Singing the alphabet song never hurt; it may feel a bit silly as an adult.  In childhood, burns hurt and still hurt fifty years later.  I still appreciate a “HOT” warning, if I am about to touch something hot.  Yes, please activate the “HOT” neuropathway for me.

If someone yells, “Snake,” I will stop and look, feeling a bit cautious.  If someone yells snake five different times on a hike and there is never a snake, I will start to doubt that person’s snake warnings.  I am building a new “Snake” response neuropathway specific to this jokester.  This new neuropathway will be a secondary neuropathway to someone yelling “Snake.”  I will still pause for a split second, identify the voice, then I remember this jokester likes to do this and I will relax and continue walking.  After a few times, this secondary neuropathway will also be activated in a split second.

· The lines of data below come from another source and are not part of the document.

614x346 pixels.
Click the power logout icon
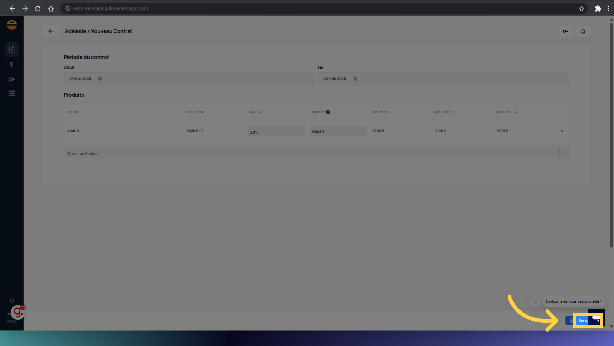(x=12, y=301)
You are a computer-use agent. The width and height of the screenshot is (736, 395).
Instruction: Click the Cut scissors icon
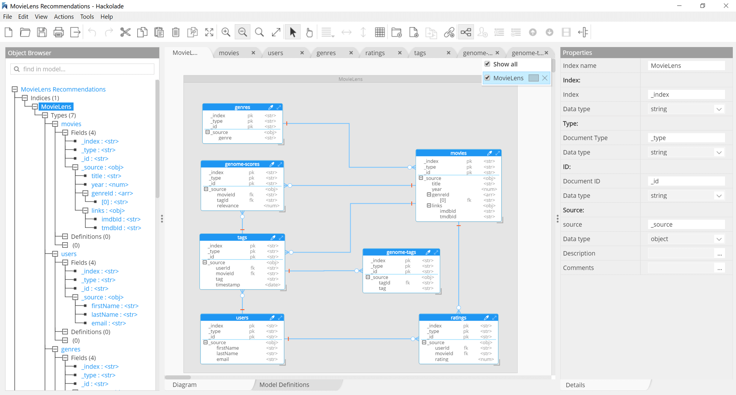[x=125, y=32]
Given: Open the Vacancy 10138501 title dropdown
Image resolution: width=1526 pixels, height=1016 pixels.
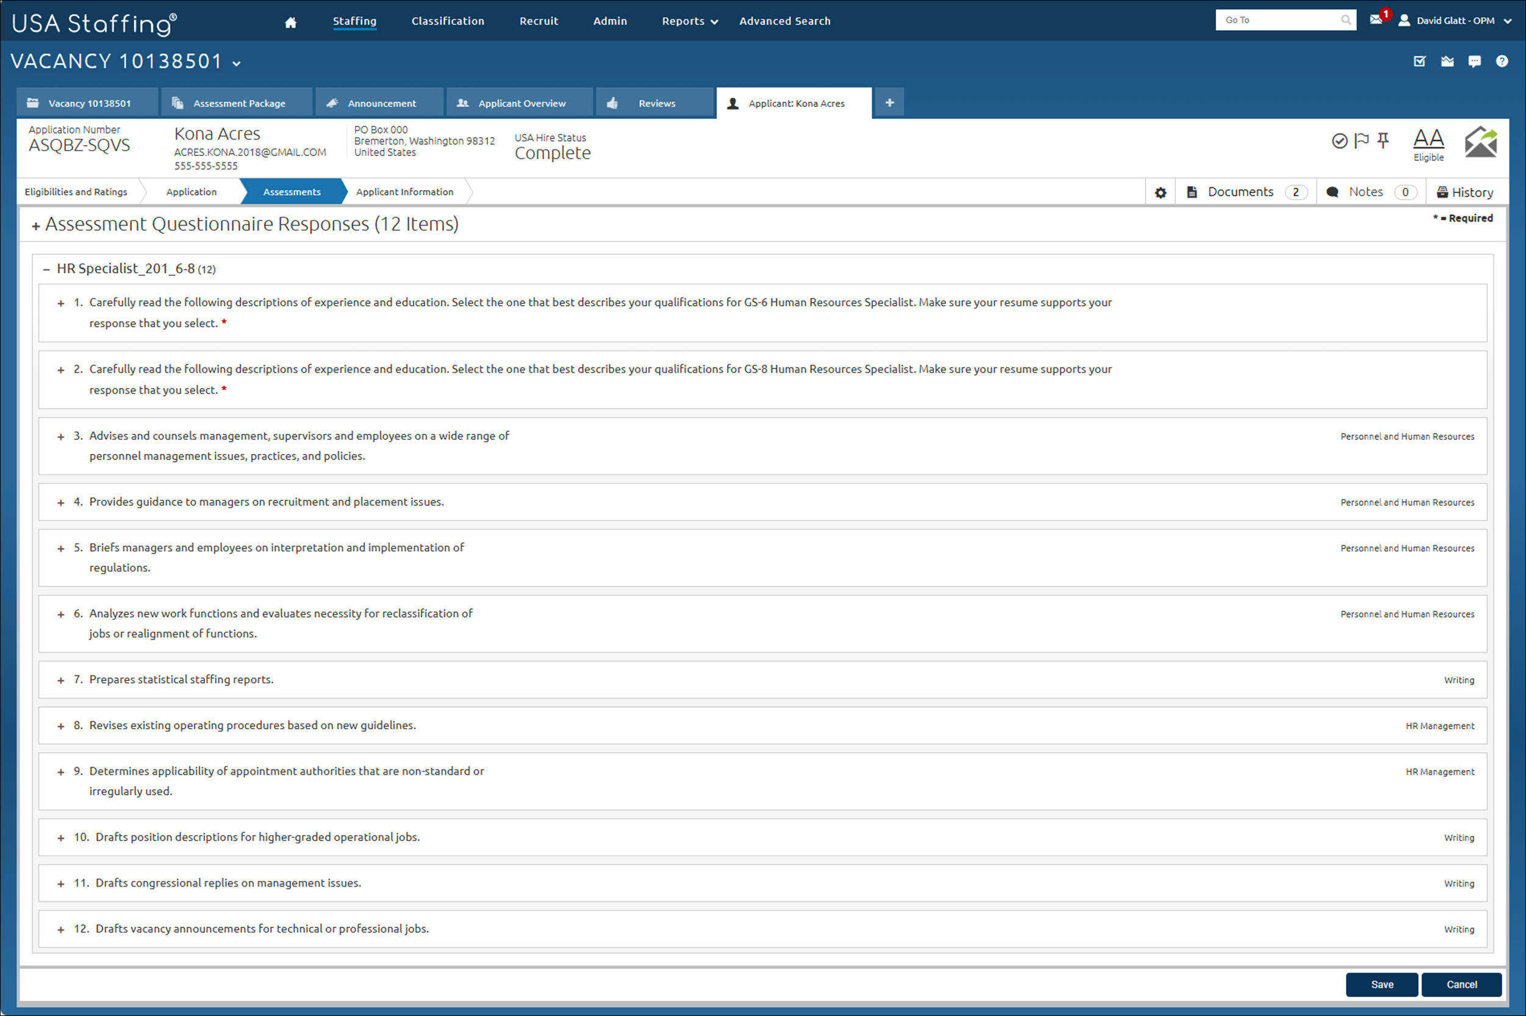Looking at the screenshot, I should (236, 64).
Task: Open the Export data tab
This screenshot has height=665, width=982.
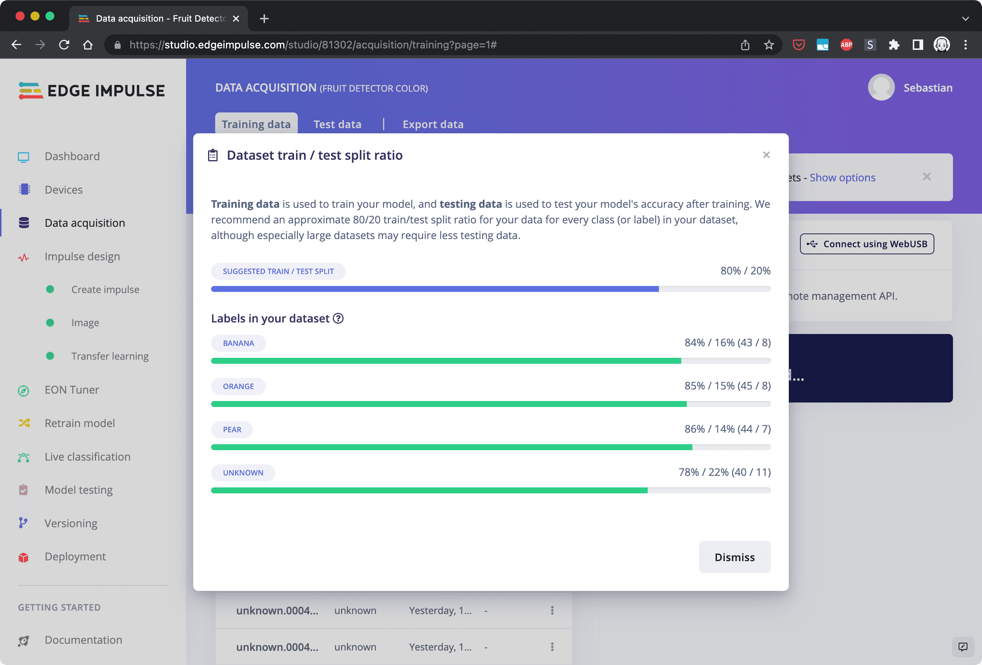Action: tap(433, 124)
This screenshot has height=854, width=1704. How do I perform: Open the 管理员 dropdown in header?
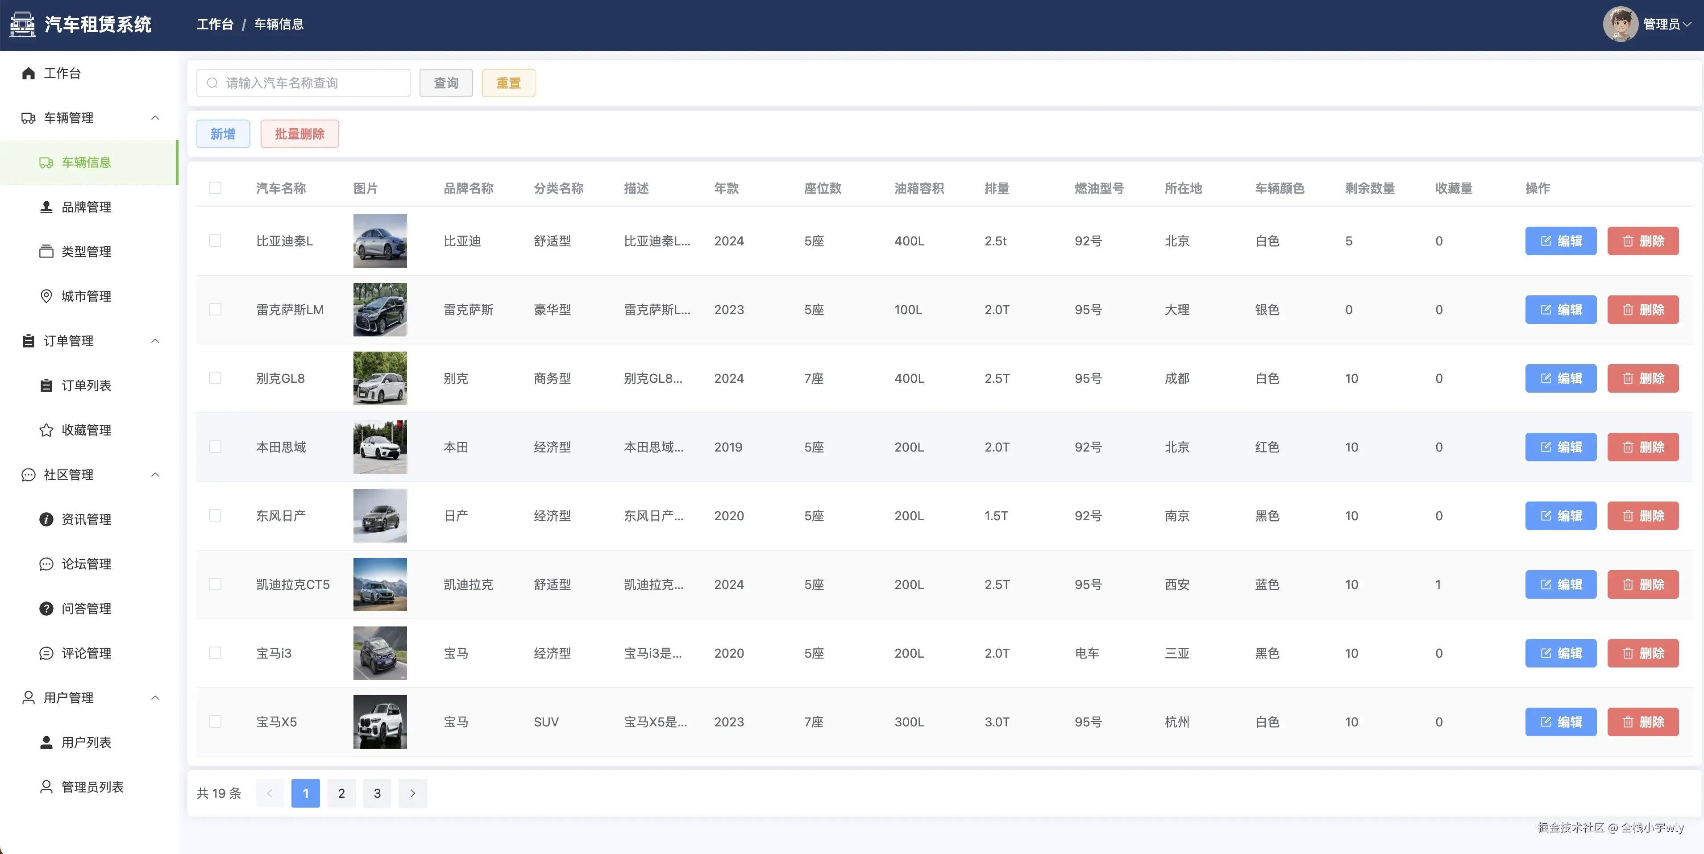tap(1666, 24)
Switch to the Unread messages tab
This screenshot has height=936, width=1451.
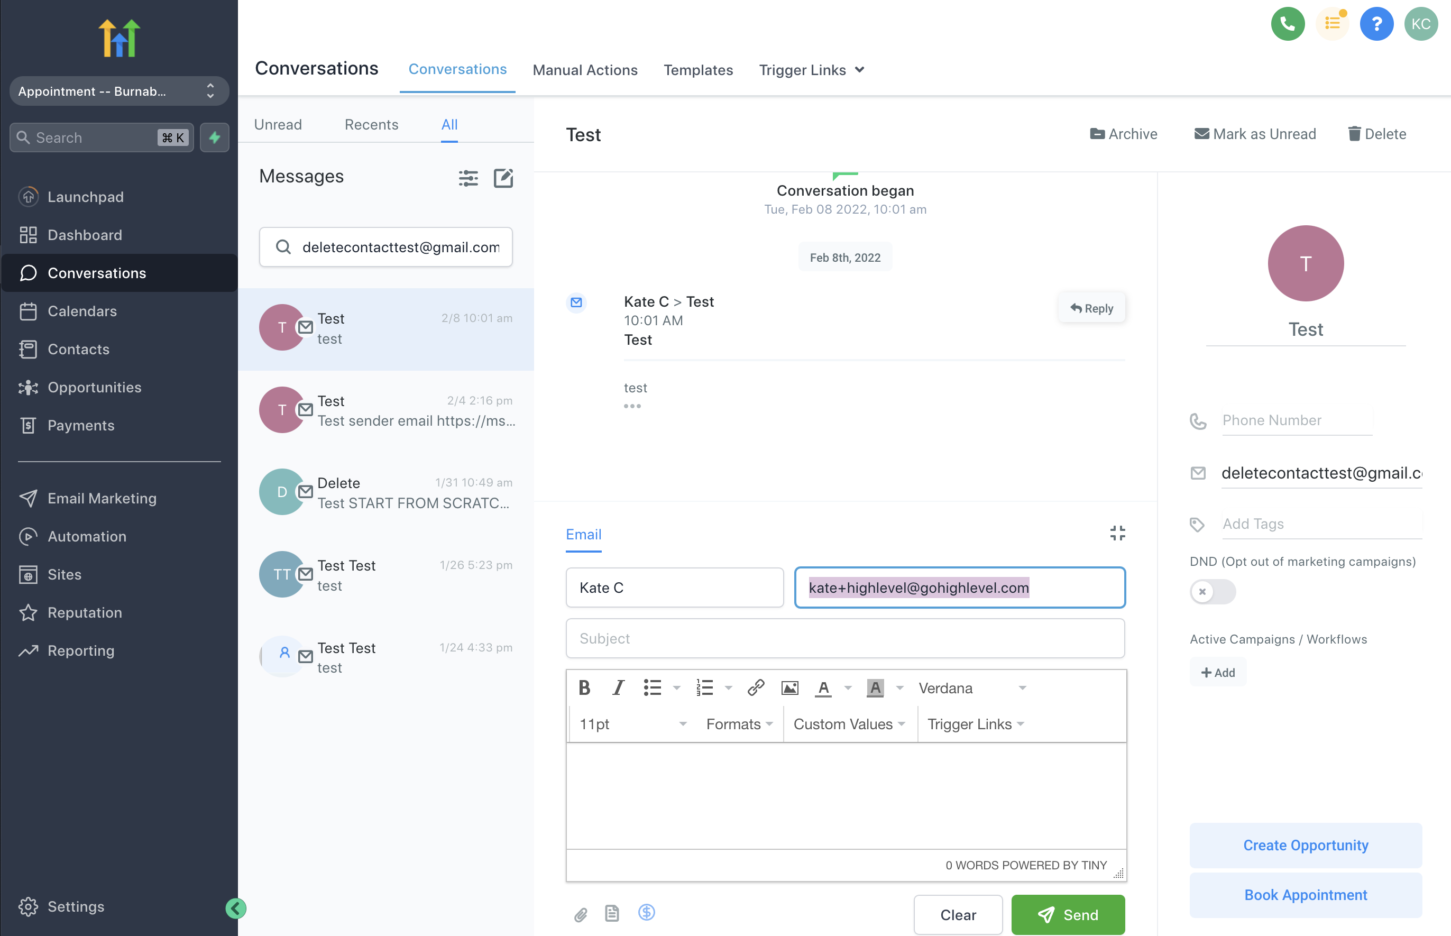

Psychological Traumatic Triggers

Regarding Post Traumatic Stress Syndrome (PTSD) and Complex Post Traumatic Stress Syndrome (CPTSD), “trigger” is used to refer to a word, action, smell, sound, song, visual, or anything that activates a neuropathway, memory, typical flashback or emotional flashback connected to a traumatic event.

During a traumatic event, brain activation, body chemistry, and emotions are incredibly intense, that is why it takes only one experience to create these strong, primary neuropathways. 

The warning “HOT!” was created before I have conscious memories, yet I still know it.  I have feared my father all of my life.  I am certain I had traumatic experiences at his hand, with his angry voice, before I can remember.

Using Brain Science to Heal

I live with CPTSD and I know a lot of my triggers.  I tell a half-joke.  “If someone is somewhat drunk and then shows anger, it is magic.  I disappear!”  I still cannot be around somewhat drunk people who show any amount of anger.  I know this is from my childhood with an angry, alcoholic father.  

When I am triggered, knowing what is happening in my brain helps me to:

  • -not blame myself
  • -not criticize myself
  • -not accept the thought “I’m too sensitive”
  • -not accept the thought “I’m a failure.”  

Instead, I try to: 

  • -accept that I am this sensitive; because being this sensitive helped me survive in the past
  • -take a few deep breaths
  • -get to a safe place
  • -let myself experience my feelings, without judgment
  • -go for a walk
  • -take a nap
  • -watch TV as a distraction
  • -eventually, try to identify what activated this neuropathway.

I am working to build new secondary neuropathways to many of my triggers.  The process is not easy or fast, but it is helping.  

(I don’t identity dissociate or experience typical flashbacks.  I do emotionally dissociate and experience emotional flashbacks.   A list of what to do when triggered will be different for every person, based on what they experience.)